Le chômage des jeunes, qui a atteint un niveau record en mai, à 18,4 %, peut-il déstabiliser le pouvoir ? Ces derniers mois, le Premier ministre Li Keqiang a soulevé la question au moins cinq fois lors de réunions, appelant le gouvernement et les autorités locales à « stabiliser » la situation de l’emploi. Affectée par la crise immobilière et par la politique du zéro Covid, maintenue coûte que coûte par les autorités, la croissance chinoise devrait atteindre son plus bas niveau depuis le début des années 1990, autour de 4%, loin des prévisions officielles de 5,5%. .
La dernière fois que la Chine a connu un chômage de masse, après des licenciements massifs dans le secteur public à la fin des années 1990, une poussée d’activité peu après a permis d’absorber rapidement les chômeurs.

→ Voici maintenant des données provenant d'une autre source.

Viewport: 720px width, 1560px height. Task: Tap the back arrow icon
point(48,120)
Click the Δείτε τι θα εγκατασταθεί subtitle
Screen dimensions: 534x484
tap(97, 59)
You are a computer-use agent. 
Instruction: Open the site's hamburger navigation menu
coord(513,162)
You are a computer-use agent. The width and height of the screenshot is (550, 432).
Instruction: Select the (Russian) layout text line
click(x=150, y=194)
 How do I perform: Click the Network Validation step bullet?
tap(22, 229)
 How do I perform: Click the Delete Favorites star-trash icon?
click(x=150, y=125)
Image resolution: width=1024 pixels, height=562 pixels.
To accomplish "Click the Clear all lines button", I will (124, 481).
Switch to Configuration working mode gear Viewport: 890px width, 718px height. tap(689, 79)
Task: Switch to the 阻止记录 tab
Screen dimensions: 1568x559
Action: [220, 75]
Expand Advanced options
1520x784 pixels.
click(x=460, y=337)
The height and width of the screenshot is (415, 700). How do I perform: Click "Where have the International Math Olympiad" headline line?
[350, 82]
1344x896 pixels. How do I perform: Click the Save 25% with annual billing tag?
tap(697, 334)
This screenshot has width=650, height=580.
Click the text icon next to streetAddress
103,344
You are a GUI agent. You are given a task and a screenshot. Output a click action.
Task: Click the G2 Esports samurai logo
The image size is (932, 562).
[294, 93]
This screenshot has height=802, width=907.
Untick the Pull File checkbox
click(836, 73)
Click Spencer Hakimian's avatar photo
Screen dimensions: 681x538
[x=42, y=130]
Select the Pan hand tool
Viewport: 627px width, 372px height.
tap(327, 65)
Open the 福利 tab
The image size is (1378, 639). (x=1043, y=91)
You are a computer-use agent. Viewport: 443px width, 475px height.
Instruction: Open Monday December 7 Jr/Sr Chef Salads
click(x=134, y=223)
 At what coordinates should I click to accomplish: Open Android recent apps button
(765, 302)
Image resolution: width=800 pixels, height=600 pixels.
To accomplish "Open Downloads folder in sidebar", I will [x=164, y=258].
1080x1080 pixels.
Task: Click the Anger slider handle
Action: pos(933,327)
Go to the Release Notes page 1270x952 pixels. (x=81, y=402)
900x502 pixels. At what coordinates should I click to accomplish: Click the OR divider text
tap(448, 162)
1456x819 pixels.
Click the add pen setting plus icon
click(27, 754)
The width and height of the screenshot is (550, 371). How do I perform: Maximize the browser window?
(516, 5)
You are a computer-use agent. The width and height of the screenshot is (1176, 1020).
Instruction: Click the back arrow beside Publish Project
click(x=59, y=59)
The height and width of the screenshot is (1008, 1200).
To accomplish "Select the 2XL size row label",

Lors de la crise de 2008, l’État est intervenu avec un plan de relance massif, permettant à nouveau à l’activité de reprendre rapidement. A chaque fois, le chômage des jeunes avait été réduit encore plus rapidement. Mais aujourd’hui, avec le ralentissement structurel de la croissance, la donne a changé. Et le pays risque d’être confronté à un chômage de longue durée.
Avec quel impact sur la jeunesse ? « En général, les jeunes ne restent pas très longtemps au chômage. Deuxièmement, ils ont tendance à s’appuyer sur leurs propres forces, plutôt que de se tourner vers l’État : la plupart ont rejoint la compétition »souligne Chloé Froissart, professeur de sociologie politique à l’Institut national des langues et civilisations orientales, spécialiste des mobilisations sociales en Chine.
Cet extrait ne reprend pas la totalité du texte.